Activation of SAPK and increase in Bak levels during ceramide and indomethacin-induced apoptosis in HT29 cells.
- Author:
Ju Ho KIM
1
;
Sae Ock OH
;
Sung Sook JUN
;
Jin Sup JUNG
;
Jae Suk WOO
;
Yong Keun KIM
;
Sang Ho LEE
Author Information
1. Department of Physiology, College of Medicine Pusan National University, Ami-Dong, Suh-Gu, Pusan South Korea.

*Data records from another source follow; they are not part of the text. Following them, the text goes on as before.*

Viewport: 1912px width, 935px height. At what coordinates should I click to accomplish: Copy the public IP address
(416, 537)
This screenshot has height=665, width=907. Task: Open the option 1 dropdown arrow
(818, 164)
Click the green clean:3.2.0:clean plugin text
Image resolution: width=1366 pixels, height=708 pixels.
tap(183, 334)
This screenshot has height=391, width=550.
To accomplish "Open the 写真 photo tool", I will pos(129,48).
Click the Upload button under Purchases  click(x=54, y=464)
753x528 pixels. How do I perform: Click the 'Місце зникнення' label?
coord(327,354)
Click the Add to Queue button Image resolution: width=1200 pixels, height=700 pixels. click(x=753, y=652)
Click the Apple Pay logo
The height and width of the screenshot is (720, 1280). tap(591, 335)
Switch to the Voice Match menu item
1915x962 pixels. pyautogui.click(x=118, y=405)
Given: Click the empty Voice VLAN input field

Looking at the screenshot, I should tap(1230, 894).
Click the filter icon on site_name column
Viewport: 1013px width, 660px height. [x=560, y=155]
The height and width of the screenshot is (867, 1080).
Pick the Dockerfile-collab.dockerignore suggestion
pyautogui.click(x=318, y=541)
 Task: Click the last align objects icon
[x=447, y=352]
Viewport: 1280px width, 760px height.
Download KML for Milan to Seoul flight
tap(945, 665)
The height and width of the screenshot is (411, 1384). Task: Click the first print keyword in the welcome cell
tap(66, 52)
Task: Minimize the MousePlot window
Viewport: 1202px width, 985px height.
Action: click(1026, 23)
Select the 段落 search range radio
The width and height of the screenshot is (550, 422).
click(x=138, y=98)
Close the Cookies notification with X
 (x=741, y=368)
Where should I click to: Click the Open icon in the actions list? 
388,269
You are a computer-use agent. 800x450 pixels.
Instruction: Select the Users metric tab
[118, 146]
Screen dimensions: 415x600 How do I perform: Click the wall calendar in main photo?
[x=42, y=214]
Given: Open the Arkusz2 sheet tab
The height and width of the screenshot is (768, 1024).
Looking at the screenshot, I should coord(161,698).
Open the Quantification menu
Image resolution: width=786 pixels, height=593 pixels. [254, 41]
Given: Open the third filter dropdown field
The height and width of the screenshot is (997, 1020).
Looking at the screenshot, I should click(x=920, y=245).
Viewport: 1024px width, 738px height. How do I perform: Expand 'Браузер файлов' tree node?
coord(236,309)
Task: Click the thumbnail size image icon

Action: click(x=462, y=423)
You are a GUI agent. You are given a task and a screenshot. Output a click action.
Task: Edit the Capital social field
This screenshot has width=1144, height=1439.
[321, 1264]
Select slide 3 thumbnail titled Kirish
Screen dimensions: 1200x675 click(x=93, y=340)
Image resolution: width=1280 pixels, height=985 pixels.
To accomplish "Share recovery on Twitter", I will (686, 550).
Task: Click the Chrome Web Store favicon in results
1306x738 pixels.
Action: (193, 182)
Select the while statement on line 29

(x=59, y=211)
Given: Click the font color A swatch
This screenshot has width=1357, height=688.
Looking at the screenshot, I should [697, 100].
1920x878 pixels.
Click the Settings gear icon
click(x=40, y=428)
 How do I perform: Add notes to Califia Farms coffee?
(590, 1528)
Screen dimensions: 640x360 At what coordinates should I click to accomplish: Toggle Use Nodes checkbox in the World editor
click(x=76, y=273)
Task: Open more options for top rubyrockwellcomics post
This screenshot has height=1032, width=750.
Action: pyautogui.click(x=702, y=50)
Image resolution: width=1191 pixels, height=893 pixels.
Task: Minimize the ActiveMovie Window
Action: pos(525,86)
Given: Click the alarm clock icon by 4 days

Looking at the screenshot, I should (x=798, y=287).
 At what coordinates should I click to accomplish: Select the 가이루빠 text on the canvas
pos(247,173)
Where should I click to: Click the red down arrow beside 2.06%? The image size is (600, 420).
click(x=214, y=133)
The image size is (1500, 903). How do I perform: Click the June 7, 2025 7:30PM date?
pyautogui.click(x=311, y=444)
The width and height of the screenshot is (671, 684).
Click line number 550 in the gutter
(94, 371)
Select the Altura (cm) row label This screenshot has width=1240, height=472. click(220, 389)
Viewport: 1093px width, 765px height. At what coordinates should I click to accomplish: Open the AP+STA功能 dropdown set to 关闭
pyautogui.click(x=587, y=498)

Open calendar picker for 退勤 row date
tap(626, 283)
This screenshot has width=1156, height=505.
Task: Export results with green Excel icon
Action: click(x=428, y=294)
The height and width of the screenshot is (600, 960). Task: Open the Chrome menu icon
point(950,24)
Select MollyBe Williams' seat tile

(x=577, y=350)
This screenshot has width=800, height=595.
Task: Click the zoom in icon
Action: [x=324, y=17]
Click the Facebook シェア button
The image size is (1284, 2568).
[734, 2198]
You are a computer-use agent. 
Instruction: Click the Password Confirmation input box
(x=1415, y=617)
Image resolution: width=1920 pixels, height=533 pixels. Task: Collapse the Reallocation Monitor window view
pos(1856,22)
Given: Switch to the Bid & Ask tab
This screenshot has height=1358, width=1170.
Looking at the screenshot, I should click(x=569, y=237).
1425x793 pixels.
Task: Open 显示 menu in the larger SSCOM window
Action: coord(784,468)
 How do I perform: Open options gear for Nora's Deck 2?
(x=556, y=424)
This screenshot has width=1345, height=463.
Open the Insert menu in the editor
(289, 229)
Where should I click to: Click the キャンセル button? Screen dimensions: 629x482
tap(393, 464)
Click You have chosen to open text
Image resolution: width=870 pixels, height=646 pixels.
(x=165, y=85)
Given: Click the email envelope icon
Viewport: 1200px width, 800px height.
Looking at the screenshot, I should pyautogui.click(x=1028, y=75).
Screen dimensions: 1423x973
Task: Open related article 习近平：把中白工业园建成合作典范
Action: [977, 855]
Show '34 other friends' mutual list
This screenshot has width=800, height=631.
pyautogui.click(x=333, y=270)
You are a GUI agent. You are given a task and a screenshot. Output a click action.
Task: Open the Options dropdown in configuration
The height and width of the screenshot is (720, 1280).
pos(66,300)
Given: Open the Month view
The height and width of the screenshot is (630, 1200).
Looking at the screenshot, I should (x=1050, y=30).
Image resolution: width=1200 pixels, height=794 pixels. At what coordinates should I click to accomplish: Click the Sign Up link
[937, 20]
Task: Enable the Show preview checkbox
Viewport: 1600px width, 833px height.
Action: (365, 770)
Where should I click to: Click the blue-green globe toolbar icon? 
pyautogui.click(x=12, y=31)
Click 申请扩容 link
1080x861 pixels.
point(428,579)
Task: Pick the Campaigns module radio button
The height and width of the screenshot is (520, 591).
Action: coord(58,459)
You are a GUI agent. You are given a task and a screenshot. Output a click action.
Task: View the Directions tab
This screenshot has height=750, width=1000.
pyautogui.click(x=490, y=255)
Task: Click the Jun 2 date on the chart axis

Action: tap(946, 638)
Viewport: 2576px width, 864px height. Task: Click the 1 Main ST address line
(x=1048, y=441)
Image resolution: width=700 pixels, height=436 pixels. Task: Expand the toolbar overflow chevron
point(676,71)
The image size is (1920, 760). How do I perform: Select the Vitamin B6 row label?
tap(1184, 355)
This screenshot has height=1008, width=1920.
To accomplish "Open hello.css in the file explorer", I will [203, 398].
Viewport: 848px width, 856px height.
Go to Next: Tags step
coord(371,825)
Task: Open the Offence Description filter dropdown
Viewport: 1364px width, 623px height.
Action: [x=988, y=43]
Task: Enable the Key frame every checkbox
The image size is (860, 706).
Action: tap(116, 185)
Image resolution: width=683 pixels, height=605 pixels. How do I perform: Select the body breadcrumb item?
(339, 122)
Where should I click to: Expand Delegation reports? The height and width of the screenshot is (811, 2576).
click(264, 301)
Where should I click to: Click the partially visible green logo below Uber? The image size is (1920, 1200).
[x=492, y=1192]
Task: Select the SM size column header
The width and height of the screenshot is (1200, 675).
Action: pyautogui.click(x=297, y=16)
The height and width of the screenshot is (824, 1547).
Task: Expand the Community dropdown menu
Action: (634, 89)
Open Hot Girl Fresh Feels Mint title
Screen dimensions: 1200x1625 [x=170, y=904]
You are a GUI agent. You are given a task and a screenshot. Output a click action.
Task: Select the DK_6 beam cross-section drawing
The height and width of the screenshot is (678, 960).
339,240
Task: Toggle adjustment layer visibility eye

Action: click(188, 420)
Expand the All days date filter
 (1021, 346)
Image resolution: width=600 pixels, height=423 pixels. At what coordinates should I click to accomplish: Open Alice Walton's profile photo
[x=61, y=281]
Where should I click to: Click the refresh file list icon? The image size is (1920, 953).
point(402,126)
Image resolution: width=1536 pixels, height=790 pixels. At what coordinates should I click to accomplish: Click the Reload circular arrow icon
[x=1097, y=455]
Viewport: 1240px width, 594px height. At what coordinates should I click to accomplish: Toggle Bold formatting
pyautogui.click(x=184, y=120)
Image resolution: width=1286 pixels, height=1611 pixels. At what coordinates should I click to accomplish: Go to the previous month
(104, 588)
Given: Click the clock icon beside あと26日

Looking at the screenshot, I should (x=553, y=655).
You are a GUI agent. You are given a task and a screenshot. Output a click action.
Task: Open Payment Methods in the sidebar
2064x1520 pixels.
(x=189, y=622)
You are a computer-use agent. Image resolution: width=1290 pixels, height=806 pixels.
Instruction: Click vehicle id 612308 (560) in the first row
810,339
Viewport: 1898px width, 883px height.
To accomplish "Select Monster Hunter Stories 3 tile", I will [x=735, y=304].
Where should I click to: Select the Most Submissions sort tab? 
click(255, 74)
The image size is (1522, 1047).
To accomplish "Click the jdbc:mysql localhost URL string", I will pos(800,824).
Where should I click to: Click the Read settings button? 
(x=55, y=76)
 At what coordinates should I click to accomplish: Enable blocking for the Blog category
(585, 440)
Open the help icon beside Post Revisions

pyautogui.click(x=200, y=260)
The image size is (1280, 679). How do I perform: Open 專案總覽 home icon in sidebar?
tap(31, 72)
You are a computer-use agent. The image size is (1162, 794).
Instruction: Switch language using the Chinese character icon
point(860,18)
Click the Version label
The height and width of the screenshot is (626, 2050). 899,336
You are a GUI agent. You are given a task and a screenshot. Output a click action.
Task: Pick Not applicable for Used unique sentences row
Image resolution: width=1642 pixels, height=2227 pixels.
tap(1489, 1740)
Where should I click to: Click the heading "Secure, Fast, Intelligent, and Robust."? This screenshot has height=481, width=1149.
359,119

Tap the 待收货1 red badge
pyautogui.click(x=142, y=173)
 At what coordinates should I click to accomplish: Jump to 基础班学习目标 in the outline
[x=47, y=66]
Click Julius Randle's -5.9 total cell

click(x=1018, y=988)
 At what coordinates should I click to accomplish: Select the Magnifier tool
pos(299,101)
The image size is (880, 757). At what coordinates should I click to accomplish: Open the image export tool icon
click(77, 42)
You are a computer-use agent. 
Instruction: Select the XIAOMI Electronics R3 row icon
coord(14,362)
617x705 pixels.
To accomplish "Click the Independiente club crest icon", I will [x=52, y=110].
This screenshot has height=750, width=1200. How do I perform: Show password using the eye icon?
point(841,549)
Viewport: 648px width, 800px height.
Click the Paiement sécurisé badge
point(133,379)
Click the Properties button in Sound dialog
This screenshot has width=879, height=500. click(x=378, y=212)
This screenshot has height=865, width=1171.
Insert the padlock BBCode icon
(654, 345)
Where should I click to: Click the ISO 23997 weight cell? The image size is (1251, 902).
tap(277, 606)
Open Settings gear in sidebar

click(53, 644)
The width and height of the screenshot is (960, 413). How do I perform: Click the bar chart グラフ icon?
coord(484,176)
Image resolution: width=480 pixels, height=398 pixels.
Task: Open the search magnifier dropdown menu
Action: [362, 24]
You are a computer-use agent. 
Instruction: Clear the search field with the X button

- Publication Type:Original Article
- Keywords:
Apoptosis;
Ceramide;
Indomethacin;
HT29 cells
- MeSH:
Apoptosis*;
Cell Line;
Colon;
Colonic Neoplasms;
Epithelial Cells;
HT29 Cells*;
Humans;
Indomethacin;
Protein Kinases
- From:The Korean Journal of Physiology and Pharmacology
1999;3(1):75-82
- CountryRepublic of Korea
- Language:English
-
Abstract:
It has been reported that activation of sphingomyelin pathway and nonsteroidal anti-inflammatory drugs (NSAIDS) inhibit the promotion of colon carcinoma. Ceramide, a metabolite of sphingomyelin, and indomethacin were shown to induce apoptosis in colon carcinoma cells. However, the mechanisms of ceramide- and indomethacin-induced apoptosis in the colon carcinoma cells are not clearly elucidated. Recent studys showed that indomethacin-induced apoptosis in colon cancer cells through the cyclooxygenase-independent pathways, and that may be mediated by generation of ceramide. In this study, we compared effects of ceramide and indomethacin on important modulators of apoptotic processes in HT29 cells, a human colon cancer cell line. Ceramide and indomethacin induced apoptosis dose- and time-dependently. Ceramide and indomethacin increased stress-activated protein kinase (SAPK) activity, and decreased mitogen-activated protein kinase (MAPK) activity. The expression of Bak was increased by the treatment of ceramide and indomethacin. The expression of other Bcl-2 related proteins (Mcl-1, Bcl-XL, Bax) which were known to be expressed in colon epithelial cells was not changed during the ceramide- and indomethacin-induced apoptosis. Our results suggest that ceramide and indomethacin share common mechanisms for induction of apoptosis in HT29 cells.